** START **
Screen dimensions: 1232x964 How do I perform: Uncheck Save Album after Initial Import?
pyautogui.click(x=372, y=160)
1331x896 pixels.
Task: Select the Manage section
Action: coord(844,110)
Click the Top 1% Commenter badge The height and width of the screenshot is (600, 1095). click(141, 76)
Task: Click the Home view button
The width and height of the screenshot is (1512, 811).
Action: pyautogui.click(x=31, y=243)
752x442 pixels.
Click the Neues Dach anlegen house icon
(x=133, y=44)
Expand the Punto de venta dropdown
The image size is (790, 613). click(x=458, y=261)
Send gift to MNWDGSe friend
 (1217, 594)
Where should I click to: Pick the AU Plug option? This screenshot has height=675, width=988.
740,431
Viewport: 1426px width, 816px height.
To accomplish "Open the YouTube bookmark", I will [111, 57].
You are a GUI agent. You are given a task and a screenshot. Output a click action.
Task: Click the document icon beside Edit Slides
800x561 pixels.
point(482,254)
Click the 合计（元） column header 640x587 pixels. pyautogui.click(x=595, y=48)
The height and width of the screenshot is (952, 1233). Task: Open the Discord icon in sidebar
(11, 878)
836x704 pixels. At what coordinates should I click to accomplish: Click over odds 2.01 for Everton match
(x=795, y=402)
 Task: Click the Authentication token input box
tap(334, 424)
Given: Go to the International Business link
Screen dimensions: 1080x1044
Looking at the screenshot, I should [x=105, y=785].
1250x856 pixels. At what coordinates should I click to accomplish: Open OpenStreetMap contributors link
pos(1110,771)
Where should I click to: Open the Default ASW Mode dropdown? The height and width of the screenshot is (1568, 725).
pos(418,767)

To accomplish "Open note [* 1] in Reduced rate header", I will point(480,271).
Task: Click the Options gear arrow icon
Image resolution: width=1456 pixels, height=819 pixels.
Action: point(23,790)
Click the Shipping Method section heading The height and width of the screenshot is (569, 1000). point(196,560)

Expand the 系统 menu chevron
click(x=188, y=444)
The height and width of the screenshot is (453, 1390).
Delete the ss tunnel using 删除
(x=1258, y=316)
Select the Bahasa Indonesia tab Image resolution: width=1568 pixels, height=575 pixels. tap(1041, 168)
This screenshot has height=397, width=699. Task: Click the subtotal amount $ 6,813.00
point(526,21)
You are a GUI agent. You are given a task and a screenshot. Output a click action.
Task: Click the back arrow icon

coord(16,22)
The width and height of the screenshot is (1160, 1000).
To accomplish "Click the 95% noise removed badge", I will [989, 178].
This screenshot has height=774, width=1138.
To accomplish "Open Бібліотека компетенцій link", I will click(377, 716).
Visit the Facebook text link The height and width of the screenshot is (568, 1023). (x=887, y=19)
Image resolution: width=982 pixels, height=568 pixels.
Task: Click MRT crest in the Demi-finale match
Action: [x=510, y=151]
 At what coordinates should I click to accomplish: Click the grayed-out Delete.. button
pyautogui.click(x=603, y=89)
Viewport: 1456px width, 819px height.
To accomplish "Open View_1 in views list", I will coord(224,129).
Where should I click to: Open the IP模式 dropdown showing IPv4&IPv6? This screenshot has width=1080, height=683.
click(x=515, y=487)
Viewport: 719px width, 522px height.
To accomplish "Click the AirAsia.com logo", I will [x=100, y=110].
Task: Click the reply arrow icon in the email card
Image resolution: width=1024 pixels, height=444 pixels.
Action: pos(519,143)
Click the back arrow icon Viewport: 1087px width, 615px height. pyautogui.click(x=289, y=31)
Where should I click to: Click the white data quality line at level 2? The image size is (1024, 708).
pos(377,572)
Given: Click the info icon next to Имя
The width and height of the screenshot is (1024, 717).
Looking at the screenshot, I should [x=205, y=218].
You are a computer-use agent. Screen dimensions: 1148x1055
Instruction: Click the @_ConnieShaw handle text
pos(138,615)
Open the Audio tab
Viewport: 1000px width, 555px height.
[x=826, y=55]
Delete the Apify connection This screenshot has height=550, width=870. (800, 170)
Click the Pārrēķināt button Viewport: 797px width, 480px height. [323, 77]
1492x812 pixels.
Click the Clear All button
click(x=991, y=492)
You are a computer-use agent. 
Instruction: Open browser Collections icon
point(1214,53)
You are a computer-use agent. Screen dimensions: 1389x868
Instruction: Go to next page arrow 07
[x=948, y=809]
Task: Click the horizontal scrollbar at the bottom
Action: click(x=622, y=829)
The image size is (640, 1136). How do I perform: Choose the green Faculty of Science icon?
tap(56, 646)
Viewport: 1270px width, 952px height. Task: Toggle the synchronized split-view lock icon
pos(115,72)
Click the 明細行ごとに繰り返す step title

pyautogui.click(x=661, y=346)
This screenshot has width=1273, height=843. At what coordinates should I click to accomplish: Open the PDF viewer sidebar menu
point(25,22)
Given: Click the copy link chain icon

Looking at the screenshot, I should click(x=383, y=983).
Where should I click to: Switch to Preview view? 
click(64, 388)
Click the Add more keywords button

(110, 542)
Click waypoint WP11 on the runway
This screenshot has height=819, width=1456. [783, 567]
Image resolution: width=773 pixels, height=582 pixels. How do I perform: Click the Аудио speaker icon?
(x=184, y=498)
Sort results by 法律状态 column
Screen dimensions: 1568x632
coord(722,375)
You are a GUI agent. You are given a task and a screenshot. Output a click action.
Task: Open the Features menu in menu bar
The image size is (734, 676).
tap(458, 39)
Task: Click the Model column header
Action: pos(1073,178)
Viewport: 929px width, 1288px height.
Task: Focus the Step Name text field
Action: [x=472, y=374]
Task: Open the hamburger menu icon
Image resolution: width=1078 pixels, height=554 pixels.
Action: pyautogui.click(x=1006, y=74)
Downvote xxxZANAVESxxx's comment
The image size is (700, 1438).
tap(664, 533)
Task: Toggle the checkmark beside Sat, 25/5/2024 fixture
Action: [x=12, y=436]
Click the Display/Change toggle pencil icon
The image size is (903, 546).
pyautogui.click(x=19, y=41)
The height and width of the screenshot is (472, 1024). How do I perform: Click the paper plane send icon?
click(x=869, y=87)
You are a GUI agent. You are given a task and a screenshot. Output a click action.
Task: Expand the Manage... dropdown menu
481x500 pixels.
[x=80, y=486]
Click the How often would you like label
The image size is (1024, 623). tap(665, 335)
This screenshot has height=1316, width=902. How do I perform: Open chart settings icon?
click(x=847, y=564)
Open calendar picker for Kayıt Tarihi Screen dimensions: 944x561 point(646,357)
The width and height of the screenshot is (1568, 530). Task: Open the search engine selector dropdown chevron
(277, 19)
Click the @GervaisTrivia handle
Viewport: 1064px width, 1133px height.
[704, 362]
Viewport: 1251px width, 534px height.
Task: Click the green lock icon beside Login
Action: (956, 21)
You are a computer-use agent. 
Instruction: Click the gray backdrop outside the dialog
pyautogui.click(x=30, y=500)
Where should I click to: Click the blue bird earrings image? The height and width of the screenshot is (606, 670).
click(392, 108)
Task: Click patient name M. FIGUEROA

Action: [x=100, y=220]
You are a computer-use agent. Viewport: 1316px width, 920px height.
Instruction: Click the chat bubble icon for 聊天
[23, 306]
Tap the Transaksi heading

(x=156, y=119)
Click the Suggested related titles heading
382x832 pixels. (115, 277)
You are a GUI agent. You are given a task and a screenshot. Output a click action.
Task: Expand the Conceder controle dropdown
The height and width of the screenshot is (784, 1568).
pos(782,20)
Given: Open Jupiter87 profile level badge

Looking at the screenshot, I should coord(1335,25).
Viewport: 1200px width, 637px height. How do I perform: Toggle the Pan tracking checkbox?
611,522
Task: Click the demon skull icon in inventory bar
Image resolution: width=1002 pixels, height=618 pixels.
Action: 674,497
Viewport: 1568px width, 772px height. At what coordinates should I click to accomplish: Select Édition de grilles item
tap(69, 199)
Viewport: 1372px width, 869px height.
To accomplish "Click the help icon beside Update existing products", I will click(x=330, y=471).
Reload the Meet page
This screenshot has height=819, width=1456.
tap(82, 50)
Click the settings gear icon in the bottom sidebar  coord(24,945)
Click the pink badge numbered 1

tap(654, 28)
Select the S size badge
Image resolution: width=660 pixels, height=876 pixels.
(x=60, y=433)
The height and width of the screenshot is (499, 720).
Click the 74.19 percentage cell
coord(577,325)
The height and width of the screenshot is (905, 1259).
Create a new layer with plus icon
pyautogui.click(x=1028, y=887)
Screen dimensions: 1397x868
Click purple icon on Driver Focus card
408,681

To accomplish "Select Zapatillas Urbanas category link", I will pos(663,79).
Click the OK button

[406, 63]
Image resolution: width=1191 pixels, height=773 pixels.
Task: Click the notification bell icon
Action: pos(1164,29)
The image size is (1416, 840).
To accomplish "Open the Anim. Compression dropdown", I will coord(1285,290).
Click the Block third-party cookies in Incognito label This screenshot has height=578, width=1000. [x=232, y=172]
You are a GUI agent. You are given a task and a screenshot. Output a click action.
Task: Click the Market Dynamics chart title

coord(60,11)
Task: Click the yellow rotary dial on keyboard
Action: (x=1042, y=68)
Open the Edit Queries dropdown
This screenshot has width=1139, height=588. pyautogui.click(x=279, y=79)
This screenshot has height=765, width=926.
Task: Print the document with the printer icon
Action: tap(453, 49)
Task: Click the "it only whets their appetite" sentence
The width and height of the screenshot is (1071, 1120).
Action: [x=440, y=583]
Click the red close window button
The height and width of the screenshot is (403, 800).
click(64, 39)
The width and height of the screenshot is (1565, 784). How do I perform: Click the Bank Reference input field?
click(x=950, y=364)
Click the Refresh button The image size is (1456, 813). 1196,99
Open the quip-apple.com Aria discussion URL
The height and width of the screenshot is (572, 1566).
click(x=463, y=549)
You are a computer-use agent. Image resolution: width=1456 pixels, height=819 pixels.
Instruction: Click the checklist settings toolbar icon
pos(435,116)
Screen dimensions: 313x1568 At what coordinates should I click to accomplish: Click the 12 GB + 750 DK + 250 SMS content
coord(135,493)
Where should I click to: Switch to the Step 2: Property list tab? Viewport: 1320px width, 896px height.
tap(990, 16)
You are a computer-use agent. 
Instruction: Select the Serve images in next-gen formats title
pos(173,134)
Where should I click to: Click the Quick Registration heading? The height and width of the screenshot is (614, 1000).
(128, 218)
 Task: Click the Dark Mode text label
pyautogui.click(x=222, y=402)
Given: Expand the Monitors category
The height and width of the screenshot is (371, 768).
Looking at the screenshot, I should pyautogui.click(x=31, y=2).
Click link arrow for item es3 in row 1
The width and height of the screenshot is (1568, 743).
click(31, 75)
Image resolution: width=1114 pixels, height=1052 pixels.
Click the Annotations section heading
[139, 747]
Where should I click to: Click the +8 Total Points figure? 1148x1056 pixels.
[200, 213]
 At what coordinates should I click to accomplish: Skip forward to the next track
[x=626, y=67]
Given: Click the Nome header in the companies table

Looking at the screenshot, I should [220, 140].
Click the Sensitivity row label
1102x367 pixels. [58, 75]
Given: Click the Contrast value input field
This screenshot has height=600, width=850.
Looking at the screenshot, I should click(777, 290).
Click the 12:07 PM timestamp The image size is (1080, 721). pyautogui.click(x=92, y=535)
** END **
> THE TASK
Please repeat the entries word for word, from the line containing "Click the settings" through the line containing "coord(577,325)", with both of those lines included.

> SOLUTION BELOW
Click the settings gear icon in the bottom sidebar  coord(24,945)
Click the pink badge numbered 1

tap(654, 28)
Select the S size badge
Image resolution: width=660 pixels, height=876 pixels.
(x=60, y=433)
The height and width of the screenshot is (499, 720).
Click the 74.19 percentage cell
coord(577,325)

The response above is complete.